Background: Current methods of renal replacement therapy lead only to an insignificant removal of larger, potentially toxic, substances, which are excreted by healthy kidneys. On-line preparation of substituate from dialysate and the use of high-flux membranes allow substantial convective removal of such substances. A modified on-line haemodiafiltration method with the use of a large membrane surface and a high convective part was chosen to test whether the elimination of larger substances, such as low-molecular-mass proteins, has a clinical impact.
Methods: In a prospective, controlled study over 24 months, 44 unselected chronic dialysis patients were randomized to undergo either low-flux haemodialysis (HD; n = 21) or haemodiafiltration (HDF; n = 23). To eliminate confounding factors, low-molecular efficacy was matched (Kt/V 1.8), and the same membrane material (polysulfone), ultrapure dialysate and the same treatment duration (4.5 h) were applied to each group.

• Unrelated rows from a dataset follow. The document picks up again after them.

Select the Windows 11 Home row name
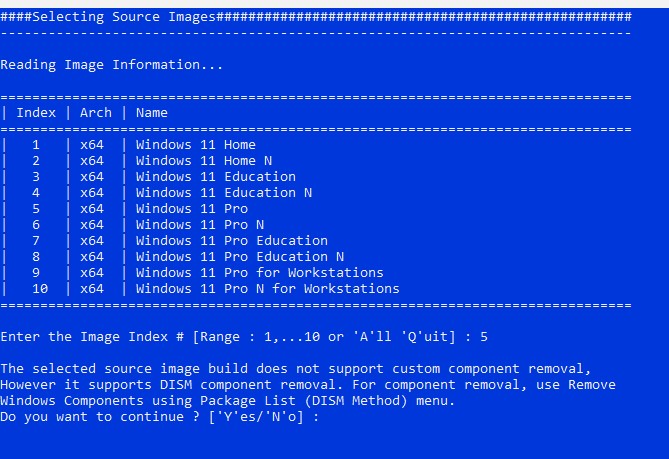The height and width of the screenshot is (459, 669). [x=196, y=145]
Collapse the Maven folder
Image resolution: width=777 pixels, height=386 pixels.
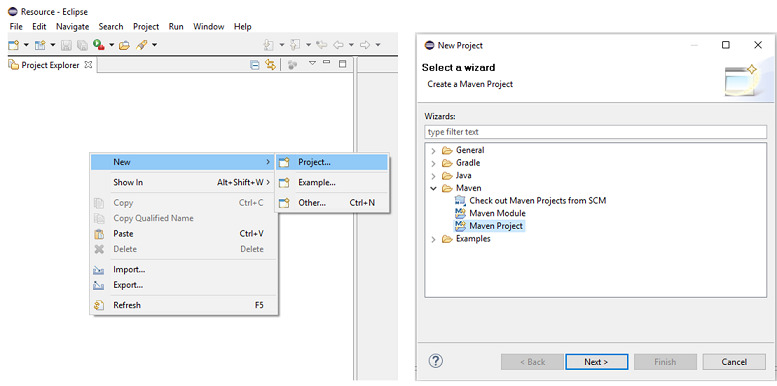coord(434,188)
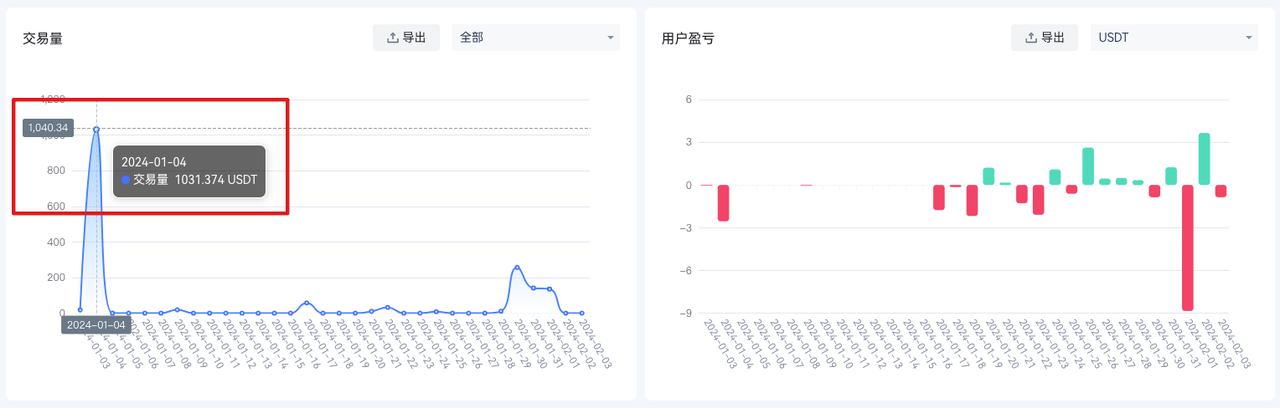The width and height of the screenshot is (1280, 408).
Task: Click the tallest red loss bar
Action: coord(1188,248)
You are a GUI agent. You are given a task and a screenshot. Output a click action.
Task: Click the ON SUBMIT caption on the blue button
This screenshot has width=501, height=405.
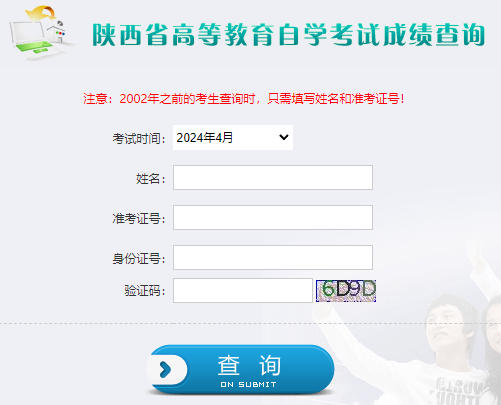248,384
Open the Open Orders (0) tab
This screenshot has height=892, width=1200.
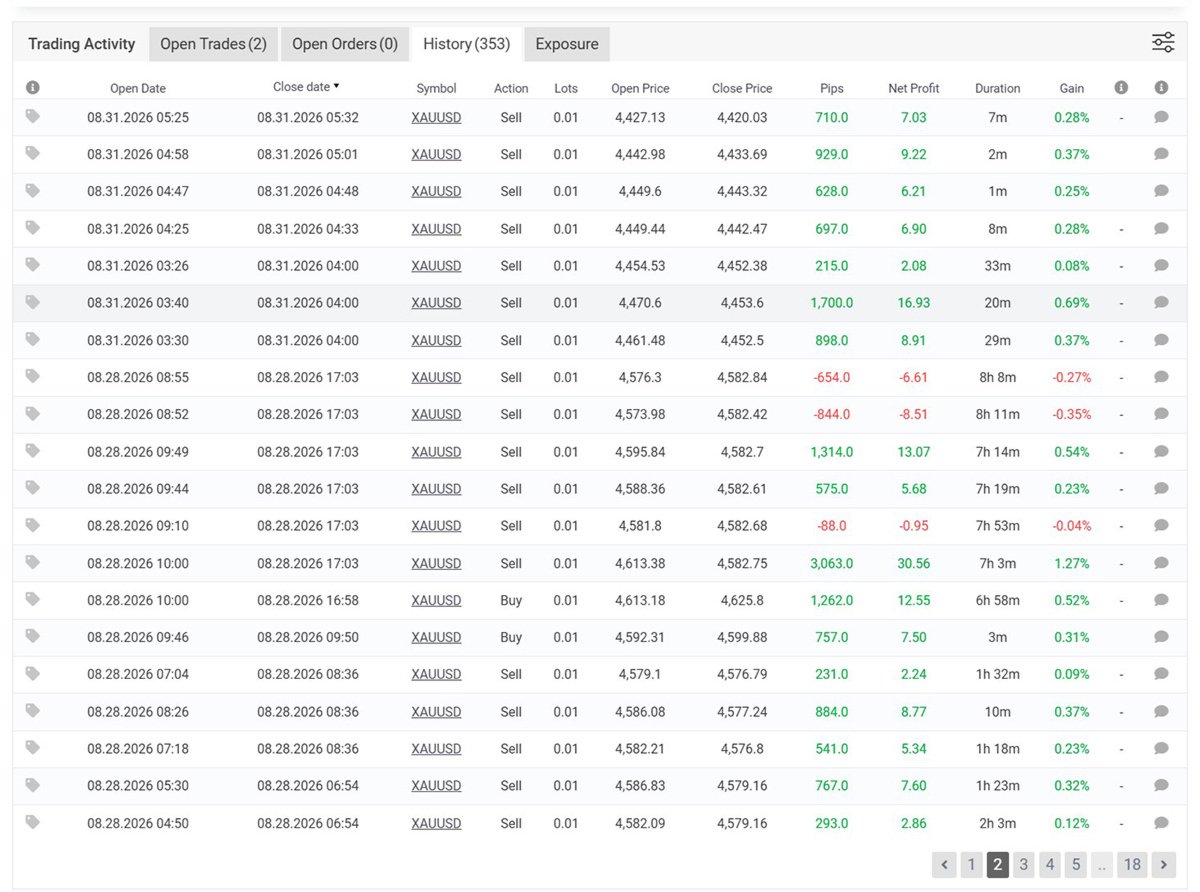click(345, 44)
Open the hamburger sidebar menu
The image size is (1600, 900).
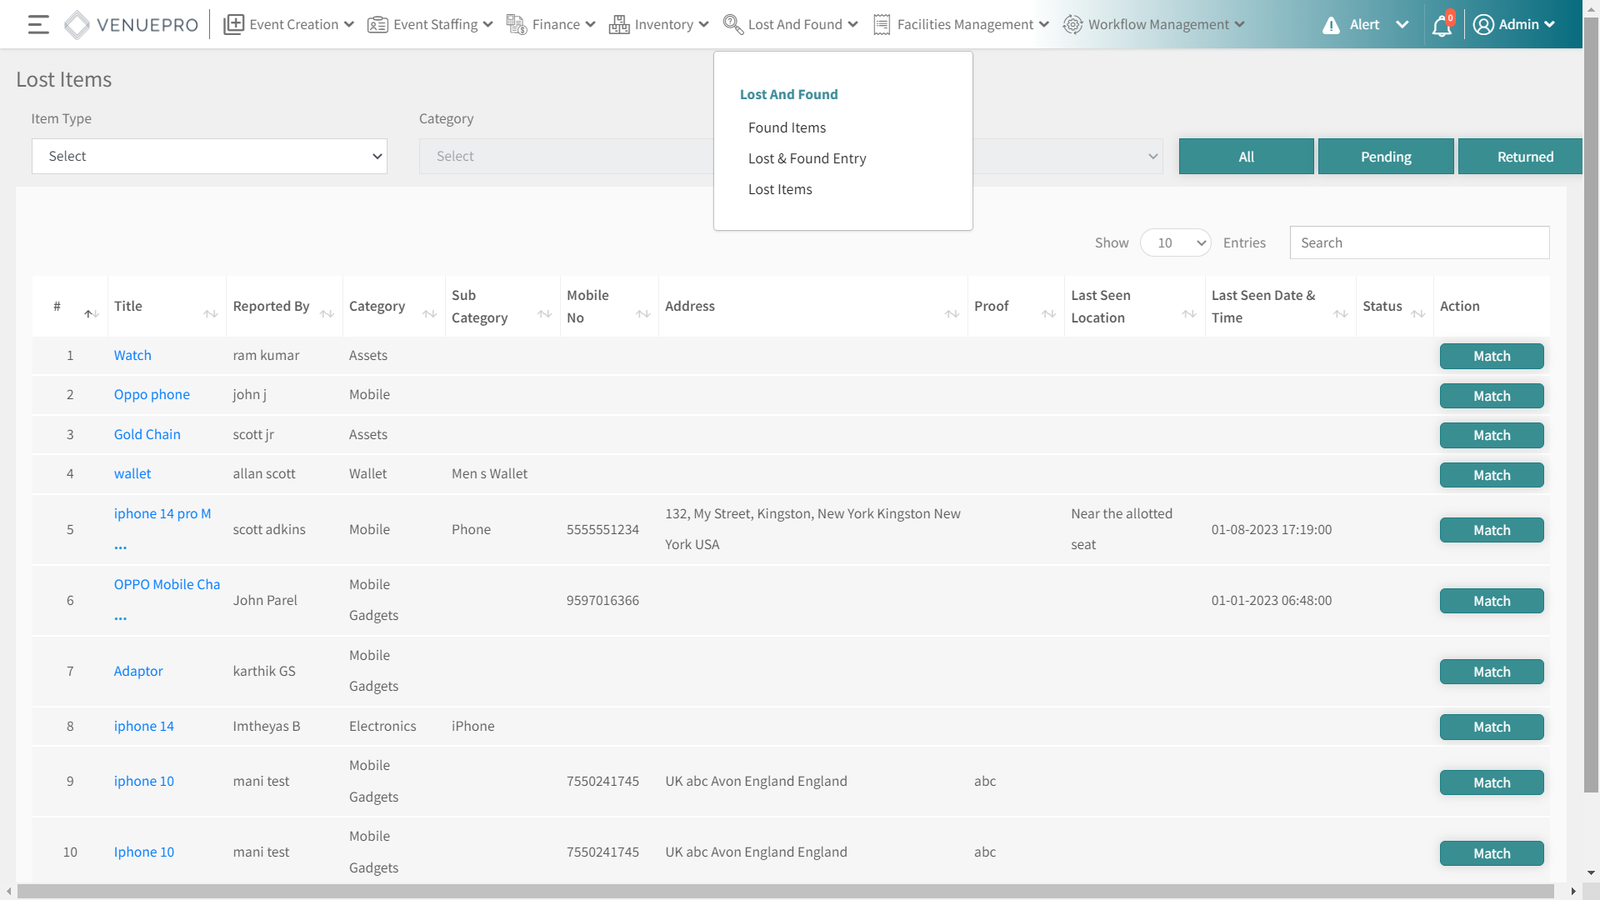[38, 25]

Results: Morbidity, mortality, blood pressure, dialysis-associated hypotensive episodes, haematocrit and erythropoietin dose did not differ between the groups. The same was true for body weight and, accordingly, bioimpedance values, clinical hydration score, skinfold thickness, plasma albumin, prealbumin and transferrin. beta2-Microglobulin in the plasma did not change in the HD group and varied between 32 and 43 mg/l throughout the 2 years. In HDF, beta2 microglobulin decreased from similar values to 18 mg/l predialysis (P<0.01) in the first 6 months of HDF treatment and then remained constant during the remaining 18 months.

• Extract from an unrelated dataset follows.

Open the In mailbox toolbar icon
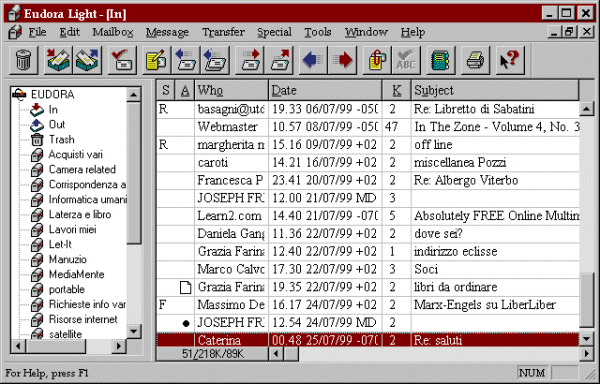600x384 pixels. (x=58, y=60)
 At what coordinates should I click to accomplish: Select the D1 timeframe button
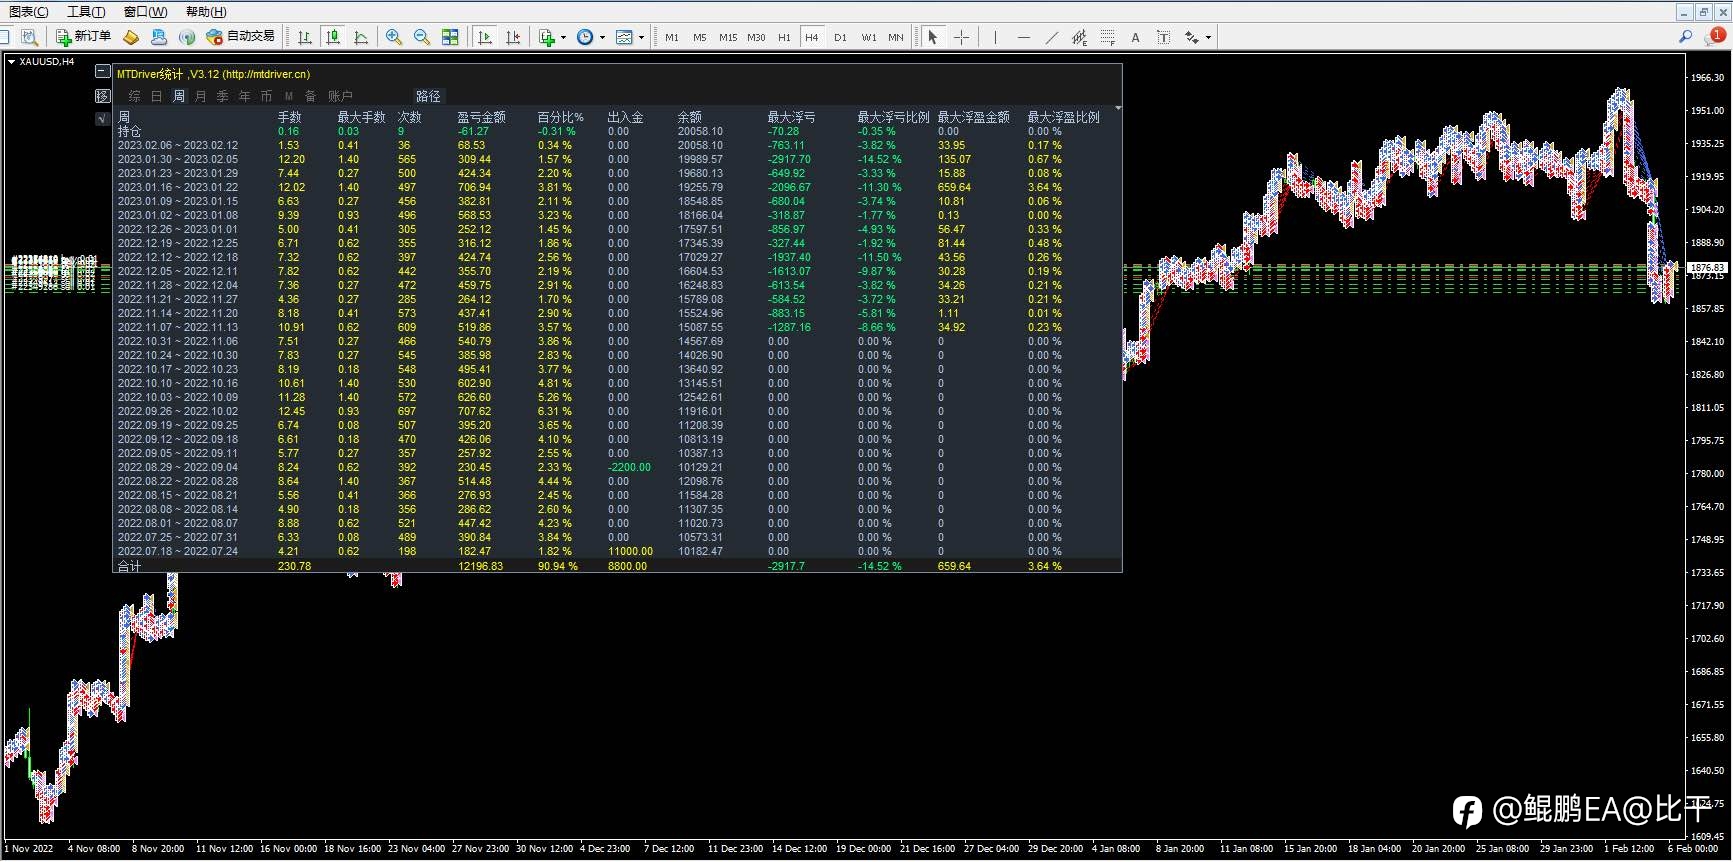(840, 37)
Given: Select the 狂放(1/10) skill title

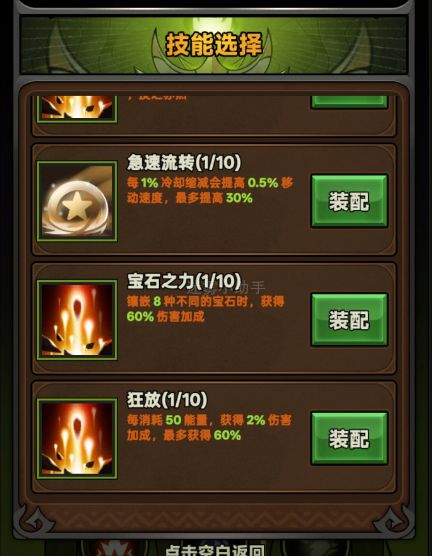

Conclusion: In the absence of any clinical marker of uraemic toxicity the removal of larger molecules over the time-span of 2 years during HDF had no clinical implication compared with extremely (and for routine practice unrealistically) well-dialysed patients with low-flux HD. In the absence of any side-effects of on-line HDF and supposing that plasma beta2-microglobulin is a marker of morbidity, on-line HDF ensures an excellent dialysis quality which apparently takes time to translate into measurable clinical sequelae.